<<<<
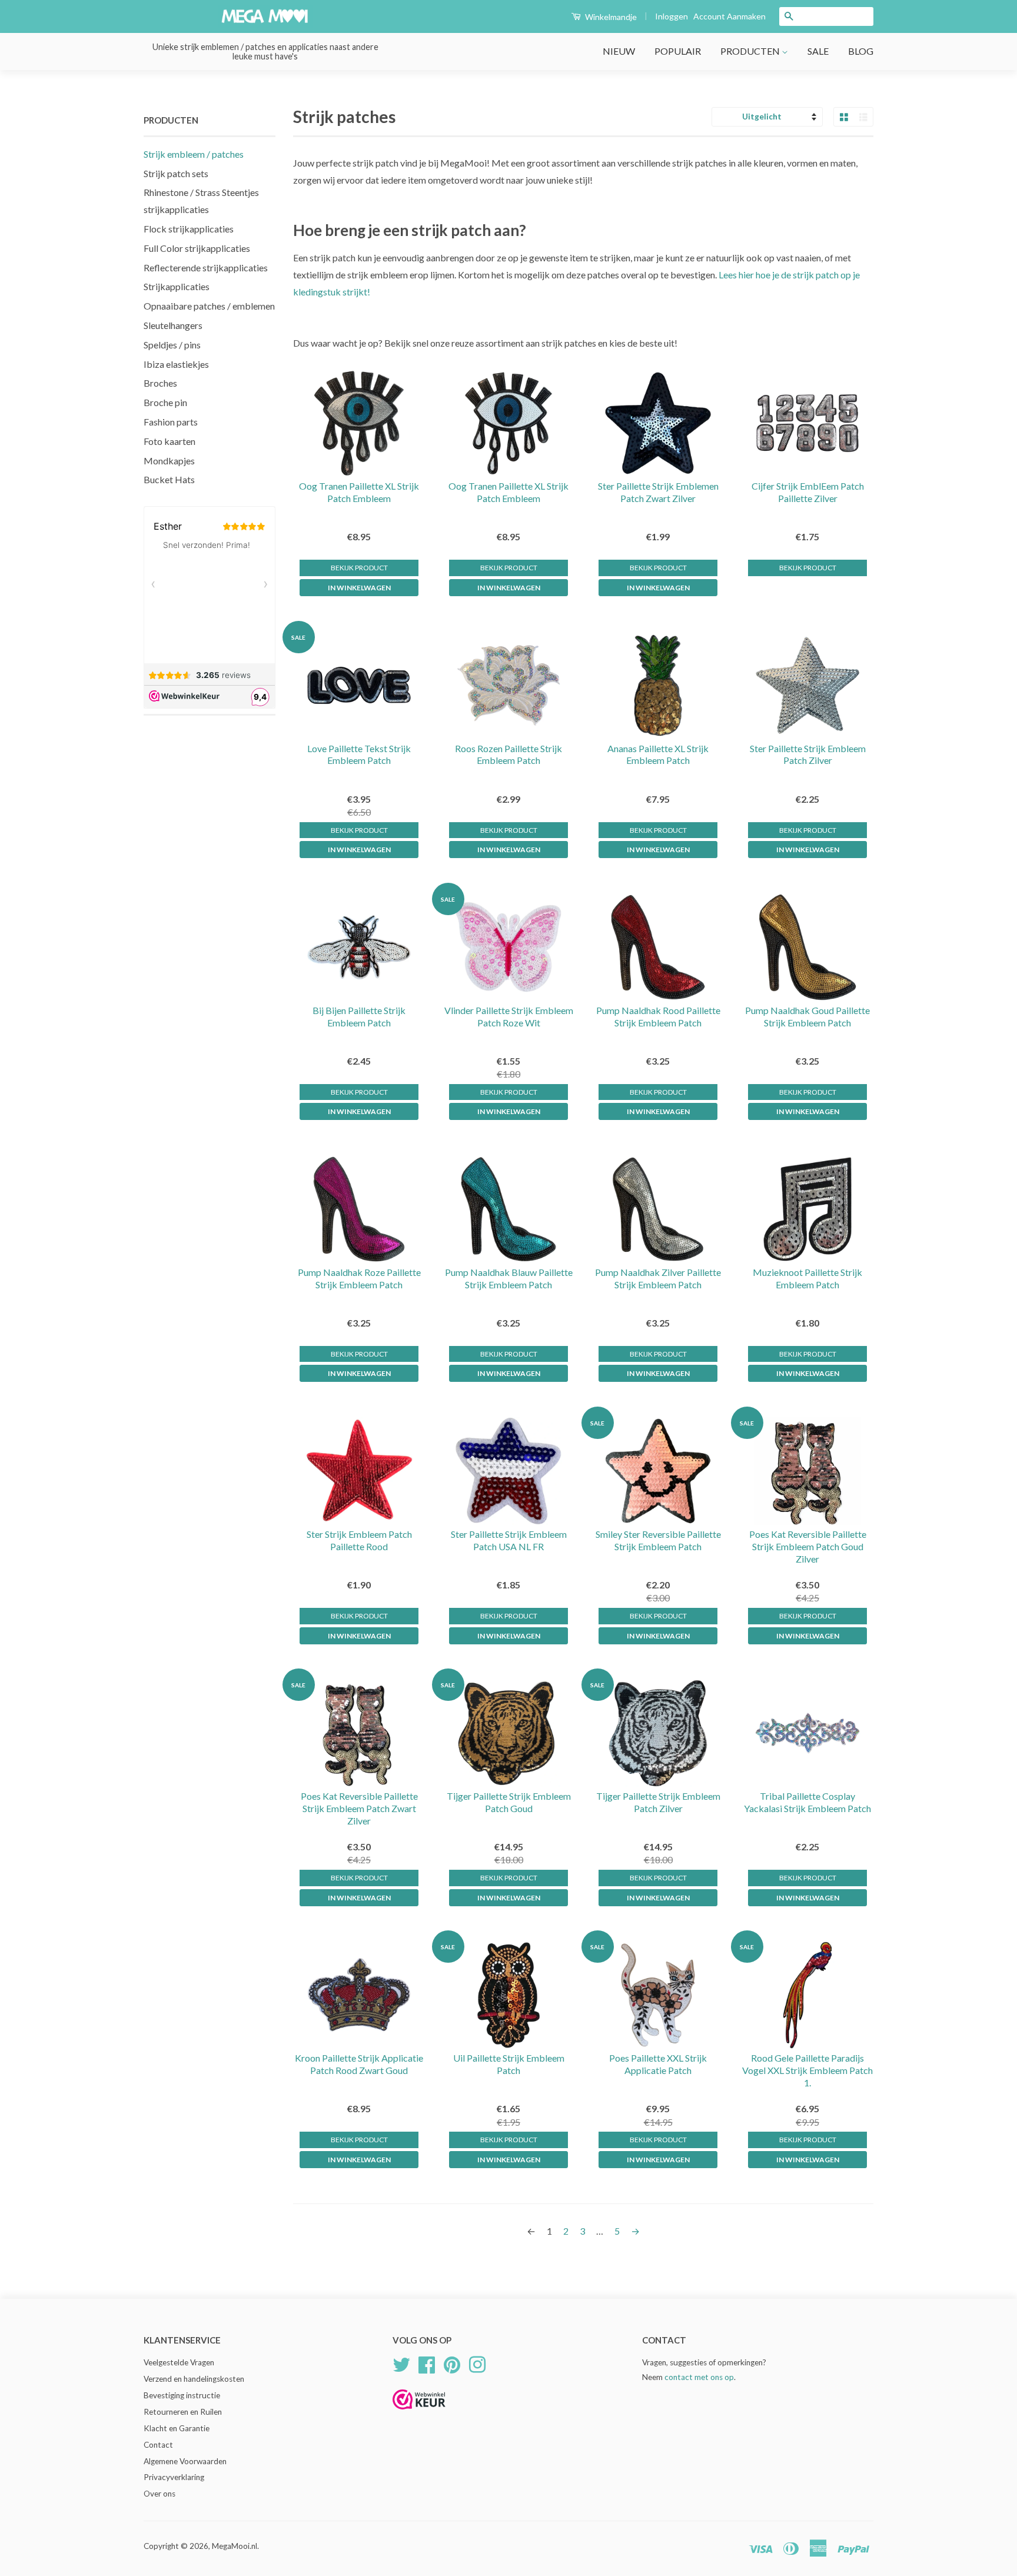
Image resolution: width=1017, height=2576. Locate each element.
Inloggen (671, 16)
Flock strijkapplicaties (189, 228)
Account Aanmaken (729, 16)
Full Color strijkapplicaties (197, 248)
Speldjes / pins (172, 344)
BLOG (860, 50)
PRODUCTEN (751, 50)
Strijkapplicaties (177, 286)
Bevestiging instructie (182, 2395)
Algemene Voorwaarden (185, 2461)
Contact (158, 2444)
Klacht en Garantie (177, 2428)
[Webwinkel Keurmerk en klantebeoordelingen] (419, 2413)
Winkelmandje (610, 17)
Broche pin (165, 402)
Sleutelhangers (173, 325)
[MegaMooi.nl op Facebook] (427, 2363)
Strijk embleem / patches (194, 153)
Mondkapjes (169, 460)
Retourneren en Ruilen (183, 2412)
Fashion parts (171, 421)
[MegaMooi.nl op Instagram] (477, 2363)
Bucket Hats (169, 479)
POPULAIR (677, 50)
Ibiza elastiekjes (176, 364)
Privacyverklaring (174, 2477)
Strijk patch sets (176, 173)
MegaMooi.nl (234, 2546)
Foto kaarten (169, 441)
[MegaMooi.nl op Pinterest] (452, 2363)
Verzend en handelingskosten (194, 2379)
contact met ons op (699, 2377)
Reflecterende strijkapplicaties (206, 267)
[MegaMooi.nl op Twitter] (401, 2363)
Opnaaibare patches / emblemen (209, 305)
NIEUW (619, 50)
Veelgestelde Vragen (179, 2362)
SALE (818, 50)
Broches (160, 382)
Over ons (159, 2493)
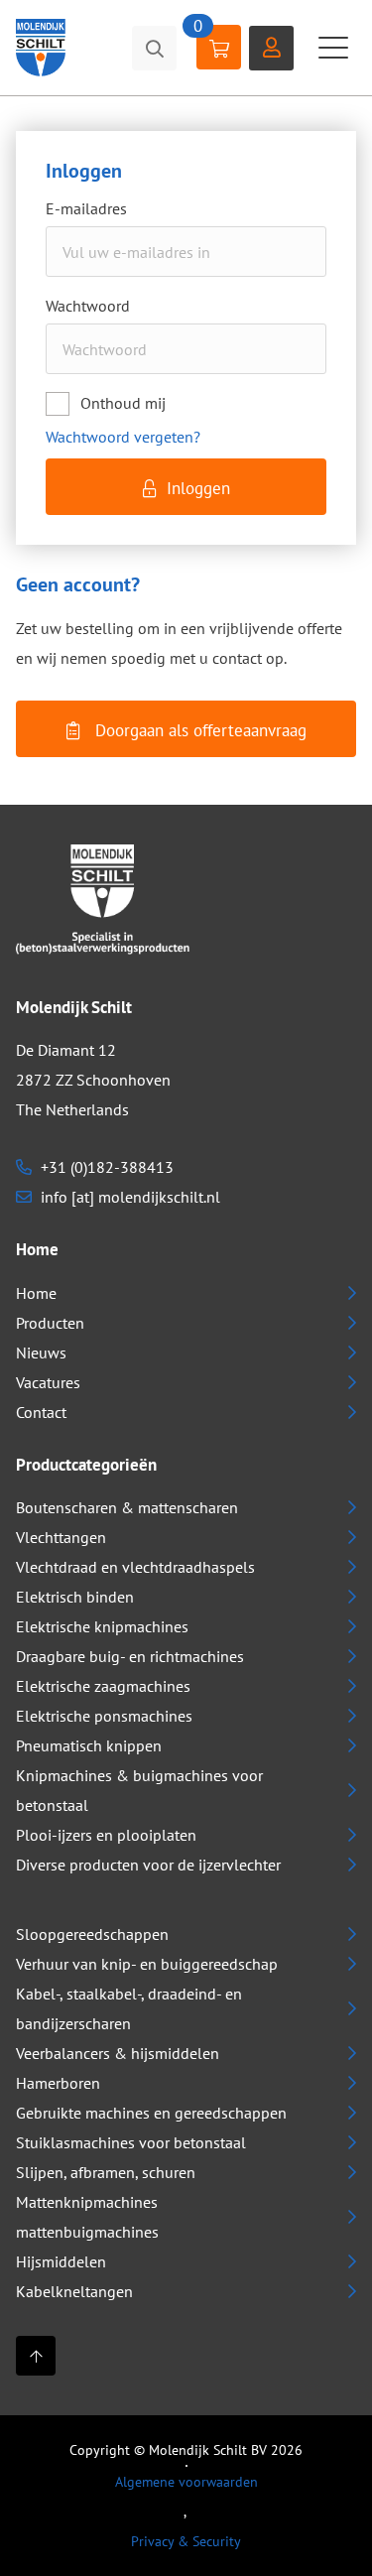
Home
>>>>
Leave the pictures aside and print exactly, and only, the lines from the one with "POPULAIR (677, 50)" through the end of the data, both included.

POPULAIR (677, 50)
Ibiza elastiekjes (176, 364)
Privacyverklaring (174, 2477)
Strijk patch sets (176, 173)
MegaMooi.nl (234, 2546)
Foto kaarten (169, 441)
[MegaMooi.nl op Pinterest] (452, 2363)
Verzend en handelingskosten (194, 2379)
contact met ons op (699, 2377)
Reflecterende strijkapplicaties (206, 267)
[MegaMooi.nl op Twitter] (401, 2363)
Opnaaibare patches / emblemen (209, 305)
NIEUW (619, 50)
Veelgestelde Vragen (179, 2362)
SALE (818, 50)
Broches (160, 382)
Over ons (159, 2493)
Home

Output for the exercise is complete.